Kurzauftrag 1 =
Erkläre bitte anhand des Textes über die Rufus-Reihe und die AMORES, warum sowohl Laien als auch Fachleute an den AMORES Freude haben können.
Kurzauftrag 2 =
Übertrage diesen Satz aus dem Text über die Rufus-Reihe und die AMORES ins Englische: „Alles so authentisch und historisch korrekt wie möglich zu erzählen und dabei spannend zu bleiben, das ist mein Ziel.“
Kurzauftrag 3 =
Führe den Text über die Rufus-Reihe und die AMORES im Anschluss an seinen letzten Satz weiter.

Textauszug =
########################################
Die „Rufus“-Reihe soll jeder verstehen und genießen können, Jugendliche und Erwachsene, Studierte und Nichtstudierte. Wer sich im Roman auf fremde Welten einlässt, der wird auf unterhaltsame Weise ganz automatisch kennenlernen, was die damalige Zeit so alles zu bieten hatte - und lernt beim Lesen wie von selbst. Alles so authentisch und historisch korrekt wie möglich zu erzählen und dabei spannend zu bleiben, das ist mein Ziel.
Die „AMORES - Die Liebesleiden des jungen Ovid“ sind dagegen nicht immer ganz jugendfrei (wie auch die Originalverse Ovids und seiner Zeitgenossen). Der Laie kann sich über die „moderne“ Sprache & Handlung freuen, der Fachmann über zahlreiche Anspielungen und intertextuelle Scherze.
########################################
Gesammeltes Material =
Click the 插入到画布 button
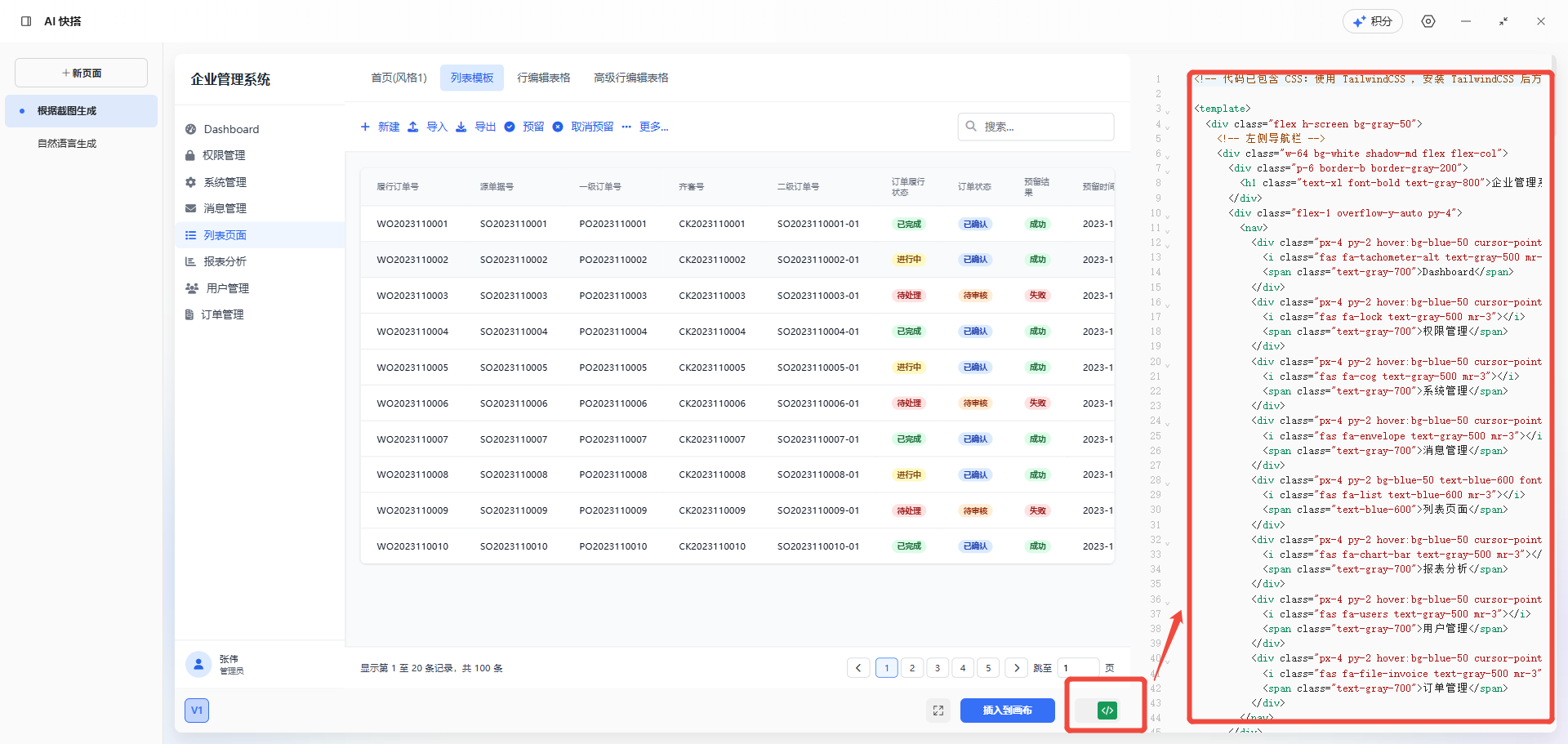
########################################
Schriftliche Antwort 1 =
Laien können sich über die „moderne“ Sprache und Handlung freuen, Fachleute über die zahlreichen Anspielungen und intertextuellen Scherze.

Schriftliche Antwort 2 =
To tell everything as authentically and historically accurately as possible while staying exciting: that is my goal.

Schriftliche Antwort 3 =
Auf dem Blog zeige ich einen Blick hinter die Kulissen. Dabei gebe ich auch Hintergrundinformationen über Politik und Alltagsleben der späten Republik und frühen Kaiserzeit in Rom und einiger Kelten- und Germanenstämme.
Feste Probeleser aus verschiedensten Altersgruppen haben bereits die ersten Bände gelesen. Die Rückmeldungen setze ich um. Sehr gute Feedbacks kamen dabei nicht nur von Universitätsprofessoren und anderen Fachleuten sondern gerade auch von Schülerinnen und Schülern - vielleicht demnächst auch von dir? Gerne nehme ich jede gute Anregung auf (Rufus.in.Rom@gmail.com)...

Mittwoch, 28. Dezember 2016

II. Wie viele Sterne am Himmel ziehen, gibt es Mädchen in Rom zu sehen - Leseprobe aus Buch I "Einzig Corinna"

Als Textprobe hier ein Auszug aus dem zweiten Kapitel des ersten Bandes „Die Liebesleiden des jungen Ovid – Einzig Corinna" (→ zum ersten Kapitel).
Über Anregungen und Kommentare würde ich mich freuen!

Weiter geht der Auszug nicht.